“Thus inevitably does the universe wear our own color, and every object fall successively into the subject itself.” So writes Ralph Waldo Emerson towards the end of his great 1844 essay, “Experience.” Earlier in that essay, Emerson describes the realization that “we do not see directly, but mediately” as constituting “the Fall of Man.” There is sorrow in coming to know that experience is subjectivity—that is to say, partiality and distortion—all the way down. Yet Emerson finally urges his readers toward exertion, not despair: “We must hold hard to this poverty, however scandalous, and by more vigorous self-recoveries, after the sallies of action, possess our axis more firmly.” The self, with all its insufficiencies, isn’t to be escaped from but held on to, possessed, mastered. It’s a tilted axis, yes, but it’s the only axis we have.
“I’ve always been interested in my own mental activity, to the point of making it my trade.” So writes Emmanuel Carrère in his latest hard-to-classify book, Yoga, translated by John Lambert. In being interested in his own subjectivity, the French memoirist, novelist, and filmmaker Carrère follows in the footsteps of his “patron saint,” Michel de Montaigne. (Emerson likewise loved Montaigne, describing him as “the frankest and honestest of all writers.”) Carrère, like Emerson and Montaigne, has long courted charges of narcissism. His 2000 book of nonfiction, The Adversary, opens like this: “On the Saturday morning of January 9, 1993, while Jean-Claude Romand was killing his wife and children, I was with mine in a parent-teacher meeting at the school attended by Gabriel, our eldest son.” His 2009 masterpiece, Lives Other Than My Own, begins with a tsunami in Sri Lanka. But it really begins with his own romantic life: “The night before the wave, I remember that Hélène and I talked about separating.” (Carrère was on vacation in Sri Lanka in 2004 when the tsunami hit and subsequently spent time with families who lost loved ones.)

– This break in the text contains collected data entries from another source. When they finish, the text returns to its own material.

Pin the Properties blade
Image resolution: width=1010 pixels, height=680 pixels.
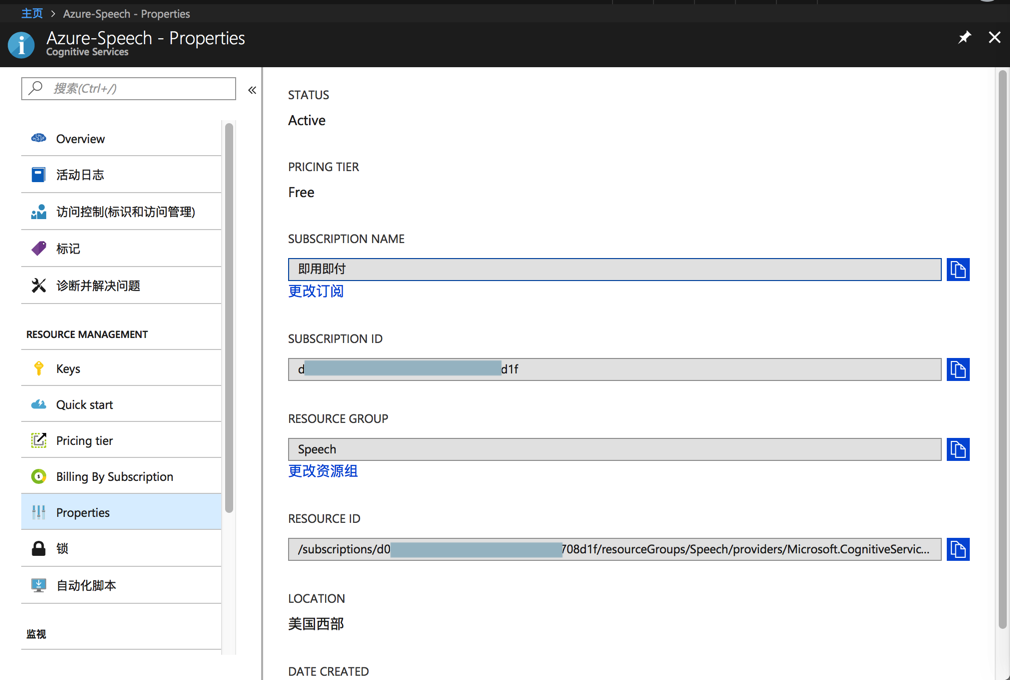[964, 38]
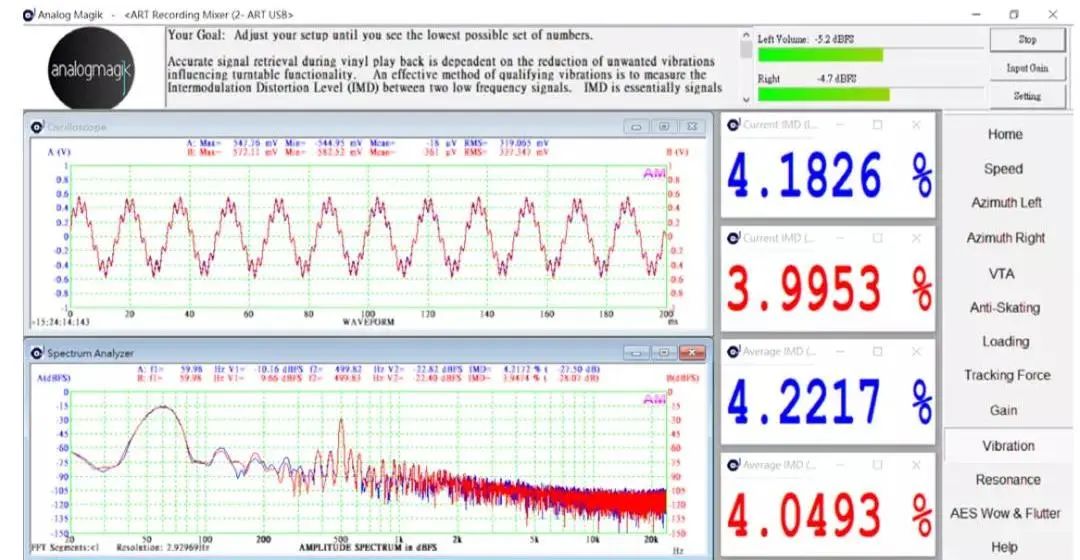Go to the Tracking Force page
The height and width of the screenshot is (560, 1080).
tap(1006, 376)
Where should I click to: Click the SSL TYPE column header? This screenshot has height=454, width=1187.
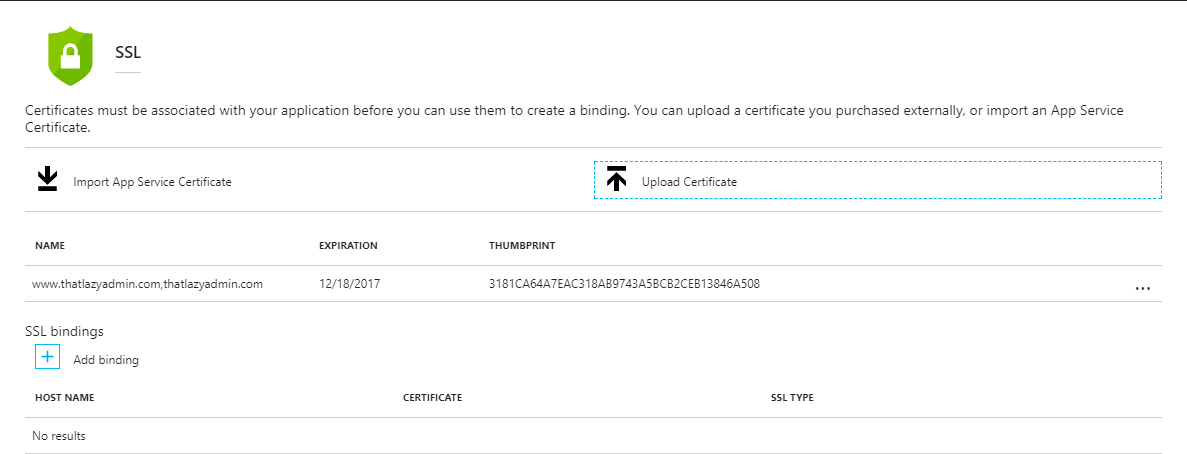click(792, 398)
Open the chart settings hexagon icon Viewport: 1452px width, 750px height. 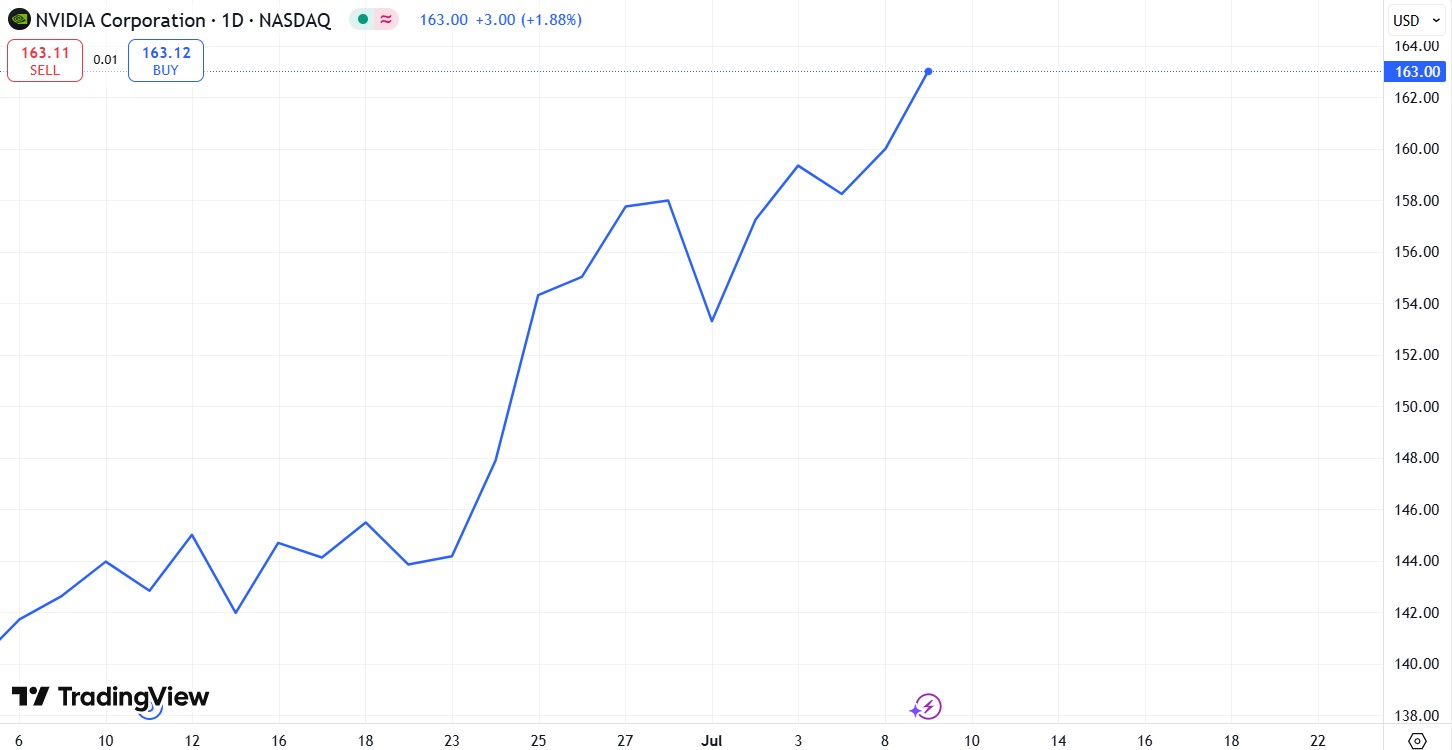(x=1417, y=740)

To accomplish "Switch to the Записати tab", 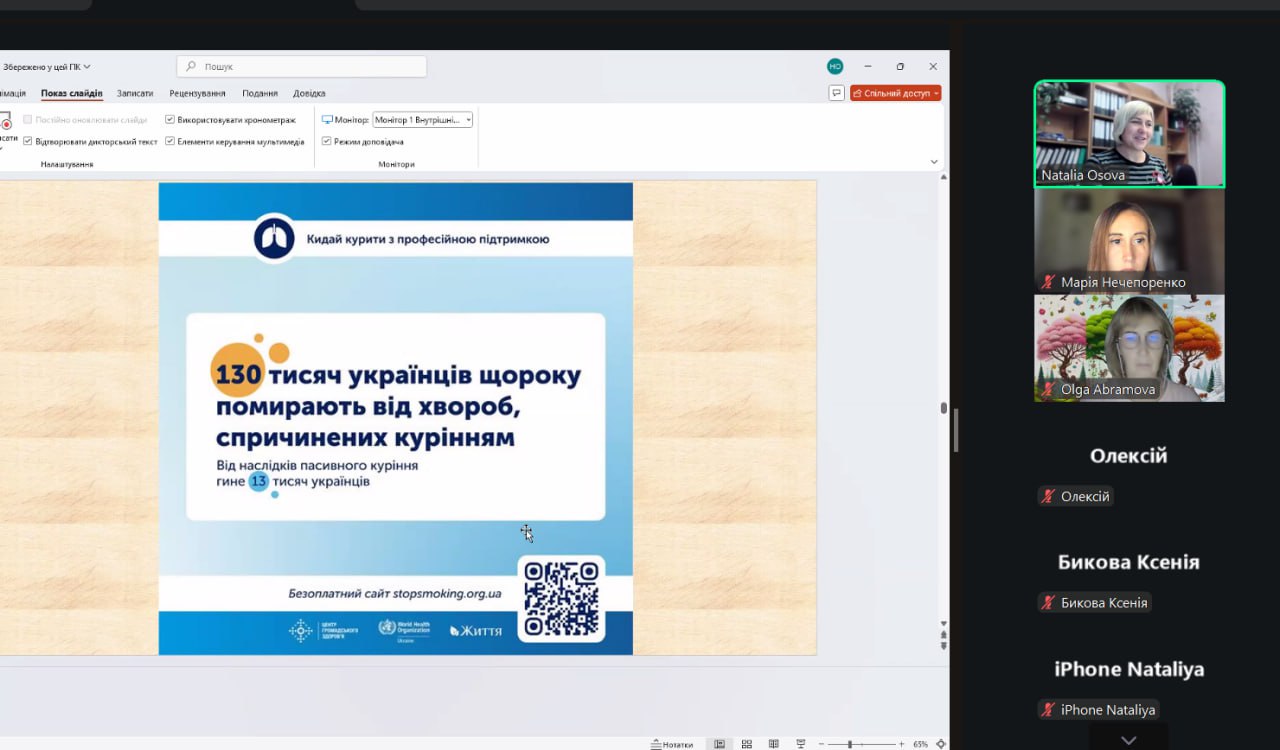I will coord(135,93).
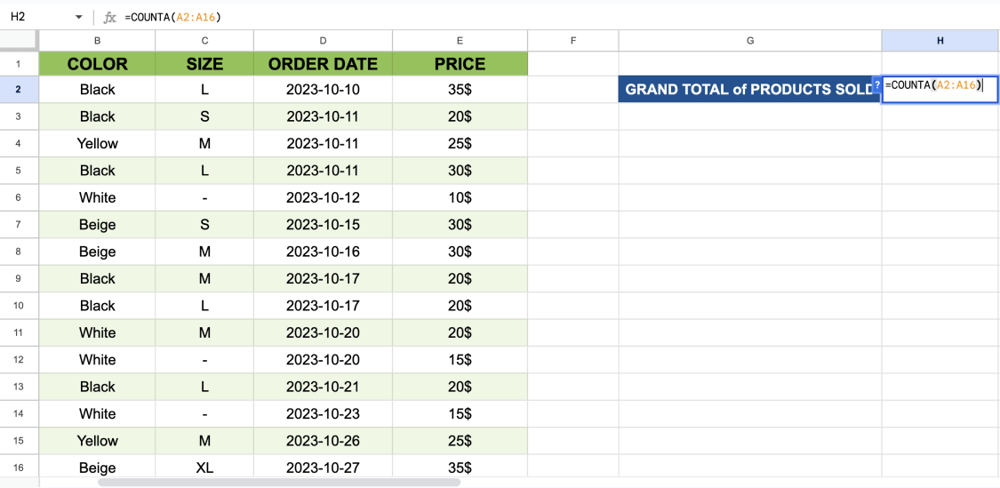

Both openings foreground rather than obscure the self and its involvements. In order to write about the fascinatingly repellant Romand, Carrère must first, or simultaneously, write about himself. Yes, Romand is a con man. But isn’t the writer one, too? After all, in writing his book, Carrère had to try to swindle the swindler, writing to Romand in prison with the hopes of charming him into a correspondence. Romand is a moral monster, absolutely. But isn’t the person who profiles Romand—who mines his life and the lives he ended for material—a kind of monster as well? (As Janet Malcolm famously put it, “Every journalist who is not too stupid or full of himself to notice what is going on knows that what he does is morally indefensible.”) Similarly, in order to write about the large-scale, historic tragedy of the tsunami, Carrère must first, or simultaneously, write about the small-scale, personal tragedies of his own experience. You don’t see others clearly by forgetting yourself, Carrère suggests. You see others clearly by seeing yourself clearly, by looking with care at yourself, and at them, and at yourself looking at them. Every object of perception—the killer you’re writing about, the tragedy you’re grappling with—falls into the subject itself. There’s no way out but through.
Carrère steers clear of narcissism in three ways: first, by acknowledging his own self-involvement; second, by making the case for the necessity of self-involvement in any act of seeing or thinking or writing; finally, by suggesting that this interest in the self is the route to becoming interested in other selves. In a recent profile in the New Yorker, Carrère described his attitude toward the people who live and work around him: “I know nothing about them. And I am not that interested. And I think it’s bad not to be interested. I think, even, it’s wrong.” Interest in others doesn’t come naturally to Carrère. But it’s only by attending to himself, by noticing that he doesn’t notice others, that he can begin to rectify this cognitive and moral weakness. In Lives Other Than My Own, Carrère quotes the nineteenth-century French doctor Pierre Cazenave, who spoke of his “unconditional solidarity with what the human condition holds of unfathomable distress.” How this solidarity can be achieved is, to use one of Carrère’s favorite words, mysterious. But it’s the task that he has set himself in his best work: to recognize himself in others.